Medics lose option of extra year

七月 5, 1996

Medical schools have failed to find alternative funding for undergraduates who want to study for an extra year.

The option, open only to the brightest students during their degrees, has been dashed by the Medical Research Council's sudden withdrawal of funds.

Deans of medicine say the MRC's emergency decision was announced too late for them to meet the deadlines of charities and other possible sources of funding for students who had been planning to start the extra year in October 1996.

The science year, known as the intercalated year, enables the top medical students to learn about research. It is seen in medical academe, which is suffering from both university and NHS cost-savings, as a way of nurturing the next generation of medical researchers. It leads to a BSc.
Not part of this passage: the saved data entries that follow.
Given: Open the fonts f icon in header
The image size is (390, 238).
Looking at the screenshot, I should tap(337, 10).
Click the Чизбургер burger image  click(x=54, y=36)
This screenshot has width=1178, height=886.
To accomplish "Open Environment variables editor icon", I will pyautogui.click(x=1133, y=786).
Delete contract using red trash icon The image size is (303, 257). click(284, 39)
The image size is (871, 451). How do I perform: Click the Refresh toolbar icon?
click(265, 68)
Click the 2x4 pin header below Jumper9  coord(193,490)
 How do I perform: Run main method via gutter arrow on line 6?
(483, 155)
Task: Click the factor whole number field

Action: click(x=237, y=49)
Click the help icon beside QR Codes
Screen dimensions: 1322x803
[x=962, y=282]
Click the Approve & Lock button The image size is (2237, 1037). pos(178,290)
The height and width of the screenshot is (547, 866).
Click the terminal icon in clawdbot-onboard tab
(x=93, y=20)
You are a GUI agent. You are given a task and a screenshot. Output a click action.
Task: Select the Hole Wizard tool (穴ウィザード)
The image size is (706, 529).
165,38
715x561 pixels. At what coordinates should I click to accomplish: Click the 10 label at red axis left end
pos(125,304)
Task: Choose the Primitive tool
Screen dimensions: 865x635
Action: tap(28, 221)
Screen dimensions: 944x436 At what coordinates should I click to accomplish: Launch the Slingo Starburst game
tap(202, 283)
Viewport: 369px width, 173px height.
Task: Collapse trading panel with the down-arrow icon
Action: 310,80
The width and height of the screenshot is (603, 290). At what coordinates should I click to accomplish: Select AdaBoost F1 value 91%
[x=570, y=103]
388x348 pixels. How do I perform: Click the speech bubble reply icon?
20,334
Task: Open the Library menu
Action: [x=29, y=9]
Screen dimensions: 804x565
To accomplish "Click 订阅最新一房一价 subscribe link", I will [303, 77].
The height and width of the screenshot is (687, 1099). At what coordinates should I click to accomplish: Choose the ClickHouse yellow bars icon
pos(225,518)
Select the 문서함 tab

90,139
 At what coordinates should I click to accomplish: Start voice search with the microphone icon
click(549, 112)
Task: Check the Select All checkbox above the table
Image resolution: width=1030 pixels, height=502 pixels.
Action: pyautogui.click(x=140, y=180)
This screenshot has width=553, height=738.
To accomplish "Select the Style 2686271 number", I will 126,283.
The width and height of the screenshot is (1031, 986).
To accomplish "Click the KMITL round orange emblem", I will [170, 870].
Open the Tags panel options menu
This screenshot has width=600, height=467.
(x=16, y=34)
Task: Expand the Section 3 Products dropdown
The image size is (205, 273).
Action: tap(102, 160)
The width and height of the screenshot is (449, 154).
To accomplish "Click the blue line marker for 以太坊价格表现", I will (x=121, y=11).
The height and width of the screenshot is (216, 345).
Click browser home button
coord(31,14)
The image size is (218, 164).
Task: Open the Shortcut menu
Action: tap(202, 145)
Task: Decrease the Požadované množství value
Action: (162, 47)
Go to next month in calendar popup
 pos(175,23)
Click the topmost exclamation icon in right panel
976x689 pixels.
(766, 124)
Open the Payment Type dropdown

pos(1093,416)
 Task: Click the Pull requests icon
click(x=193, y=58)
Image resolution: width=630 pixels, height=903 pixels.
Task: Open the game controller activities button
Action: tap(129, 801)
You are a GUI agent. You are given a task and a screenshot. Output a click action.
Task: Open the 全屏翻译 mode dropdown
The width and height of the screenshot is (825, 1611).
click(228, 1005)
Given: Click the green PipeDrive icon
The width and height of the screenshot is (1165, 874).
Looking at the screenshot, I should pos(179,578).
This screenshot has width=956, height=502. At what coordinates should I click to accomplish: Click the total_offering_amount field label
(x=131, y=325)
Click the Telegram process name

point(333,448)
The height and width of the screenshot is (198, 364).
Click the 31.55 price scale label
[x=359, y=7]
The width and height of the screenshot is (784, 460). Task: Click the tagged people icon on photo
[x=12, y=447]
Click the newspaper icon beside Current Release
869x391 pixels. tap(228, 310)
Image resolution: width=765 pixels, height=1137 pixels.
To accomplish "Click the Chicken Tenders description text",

The MRC has funded about 160 places a year. Jane Lee, director of corporate affairs, said: "We took an emergency holding decision. It isn't that we don't think they are important but we are trying to make sure that we are putting money for clinical training in at the right level".

Medical school deans fear that the cut may be extended further than one year. Ms Lee said that the MRC is reviewing all its commitments to research training. "It may be that we should be concentrating on fellowships, senior fellowships and so on instead."

At Manchester University, Roger Green, dean of medical undergraduate studies, said that 30 out of about 240 students a year are expected to intercalate, with ten funded by the MRC. More than 60 students apply to intercalate and all gain at least an upper second.

"We have tried for other sources of funding but because of the way that it was withdrawn we haven't had much opportunity to do anything," said Professor Green.

Frank Harris, dean of medicine at Leicester University, said the move was "a major knock. Where the devil are our future clinical academics going to come from?"